Aside from the bird population, Papey today is uninhabited. This has not always been the case, however. The name Papey derives from ‘The Papar’, an ancient Icelandic term for the Irish Christian hermits who narrowly beat out the Norse as the first men to settle Iceland. Papey Island, in fact, translates to “Friar’s Island” in Celtic. Two 12th century sources, as well as more recent archaeological digs, have confirmed that the Irish monks settled a hermitage on the island (though these excavations have done little to prove the island was inhabited before the 10th century.) Following the Norse settlement, it is accepted that the Papar were driven away from both Papey Island, and Iceland itself.
In 1726, Papey’s minute population reached its peak, homing 16 people.
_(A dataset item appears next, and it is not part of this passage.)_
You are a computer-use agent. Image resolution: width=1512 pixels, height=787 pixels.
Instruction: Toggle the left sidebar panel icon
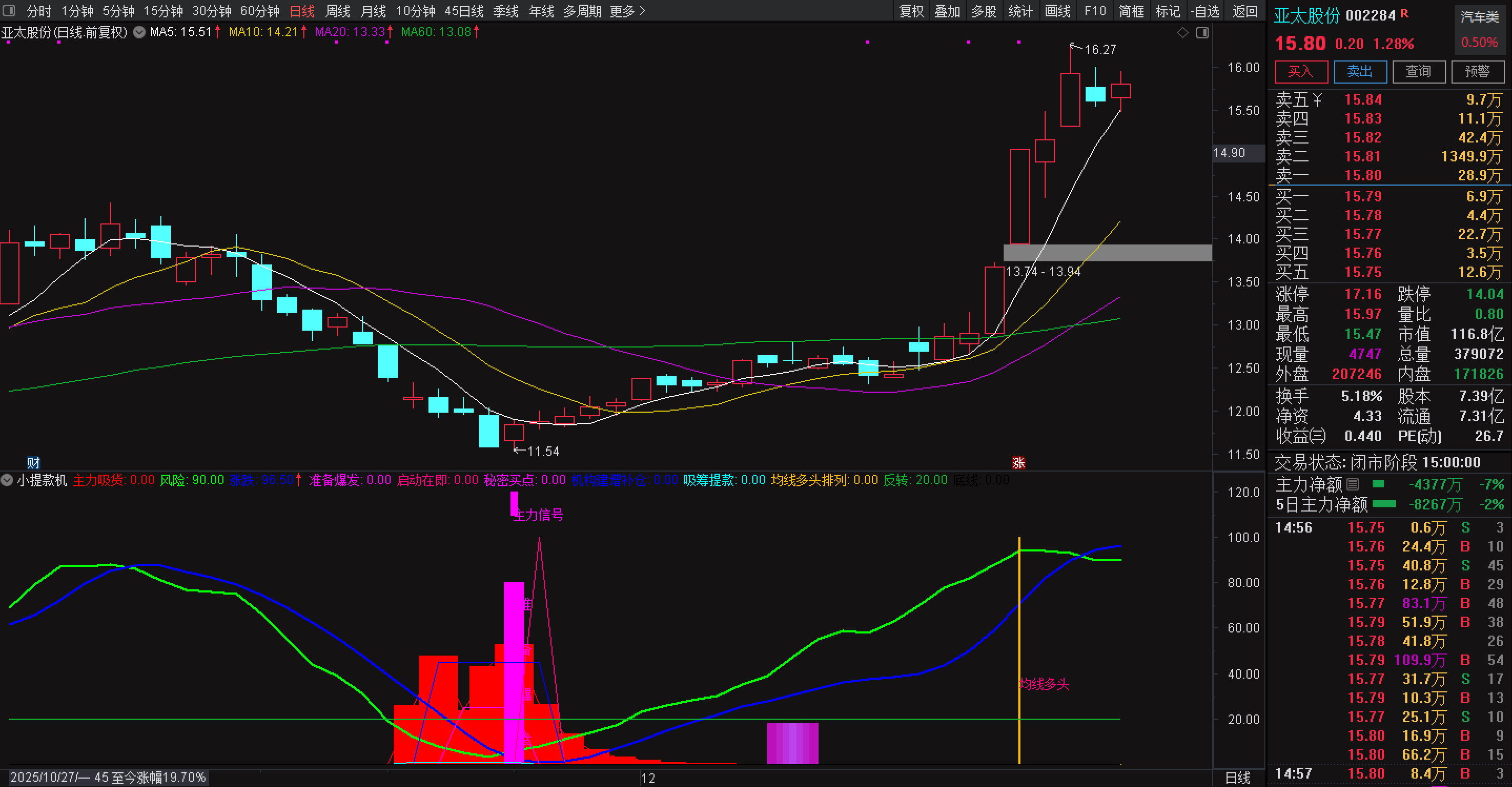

For centuries, the island’s inhabitants had lived self-sufficient lives, tending small farmsteads and cattle herds, collecting the eider duck down, growing vegetables, hunting seal and sharks, and fishing the coastal waters. As more progressive times ushered the rest of Iceland into a new era, the inhabitants of Papey quickly found themselves too isolated. The final residents left the island in 1966.
The island still resonates with the ghosts of this lost settlement. The oldest wooden church in Iceland can be found in Papey, having been constructed in 1807, alongside an automated weather station and a lighthouse.